In a statement on Wednesday, World Bank country director Mara Warwick said the Philippines’ rise was driven by changes such as online tax payments.
“Authorities have worked toward simplifying business regulations in the Philippines,” said Warwick. “This is important for the economy to ensure small and medium enterprises can flourish and create jobs for millions of Filipinos.”
Based on the World Bank Group’s “Doing Business 2017: Equal Opportunity for All” report, the Philippines ranked 99th out of 190 economies, four steps higher from the 2016 report.
“The Philippines has improved the transparency of building regulations,” the World Bank said.
“It has also made paying taxes easier by introducing an online system for filing and paying health contributions, and by allowing for online corporate income tax and VAT (value-added tax) returns to be completed offline,” World Bank added.
In the 2016 Doing Business report, the Philippines ranked 103rd among 189 economies. The country’s highest ranking in the annual report was in 2015, when it landed on the 95th spot. The country sank to 148th, its lowest rank, in 2010.
28 days to start a business in PH
Bottlenecks however remain in the areas of starting a business, protecting minority investors and enforcing contracts.
An example cited by the World Bank is the 28 days it takes to start a business in the Philippines, compared with 21 days on average at the global level.
The World Bank Group’s 2017 Doing Business survey was the fourteenth in the series of annual reports on regulations that either enhance or constrain business activity across economies.
Economies from the East Asia and Pacific region dominated the latest report, as five economies from the region landed in the top 10 economies.
The top-ranked economies included New Zealand at first place, Singapore at second, Hong Kong at fourth and South Korea at fifth.

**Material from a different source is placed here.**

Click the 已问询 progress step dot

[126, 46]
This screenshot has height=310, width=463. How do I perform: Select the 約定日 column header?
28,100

Four other countries in the Association of Southeast Asian Nations (Asean) climbed in this year’s ranking.
Thailand rose to 46th from 49th, Brunei to 72nd from 84th, Vietnam to 82nd from 90th, and Indonesia to 91st from 109th.

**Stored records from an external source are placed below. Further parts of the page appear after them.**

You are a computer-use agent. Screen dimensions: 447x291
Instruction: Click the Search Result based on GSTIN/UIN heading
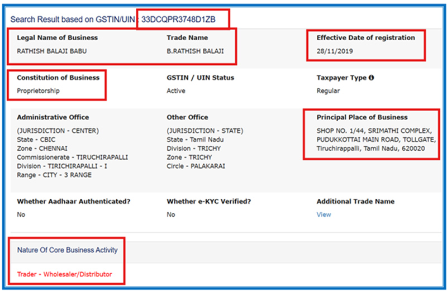click(73, 20)
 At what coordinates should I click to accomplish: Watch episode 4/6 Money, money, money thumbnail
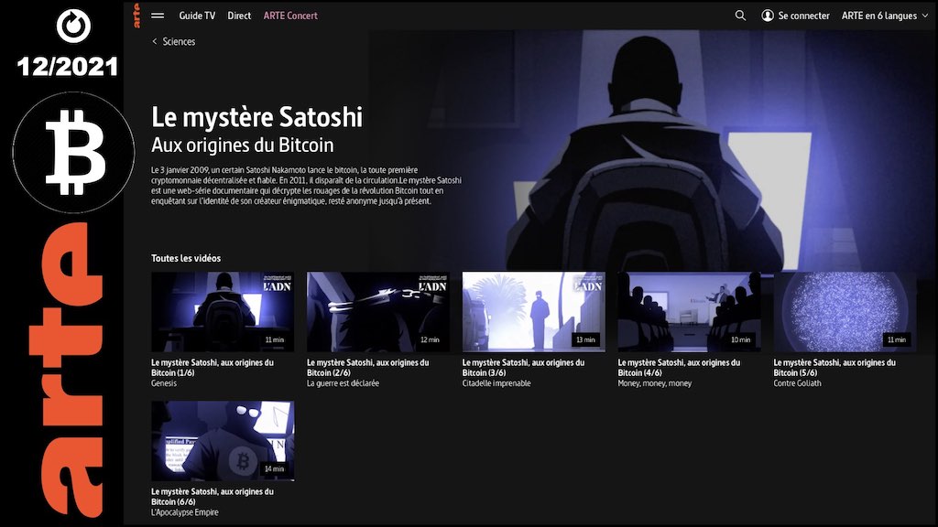click(689, 312)
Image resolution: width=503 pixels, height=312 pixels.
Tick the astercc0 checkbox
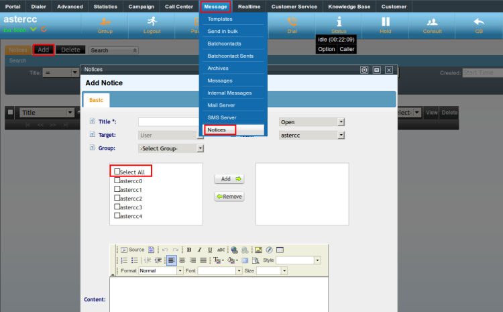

Brunei and Indonesia were among this year’s top gainers, driven by economic reforms.
Reforms implemented by Indonesia include the abolition of the minimum capital requirement for small and medium-size enterprises, and encouraging the use of an online system to reserve company names.
“As a result, it now takes 22 days to start a business in Jakarta, compared with 47 days previously,” the World Bank said.
Brunei Darussalam, which implemented six reforms in the past year, increased the reliability of power supply by introducing an automatic energy management system for the monitoring of outages and restoring service.
Five Asean economies fell in the 2017 rankings. Singapore dropped to the second spot from first, Malaysia to 23rd from 18th, Cambodia to 131st from 127th, Laos to 139th from 134th, and Myanmar to 170th from 167th.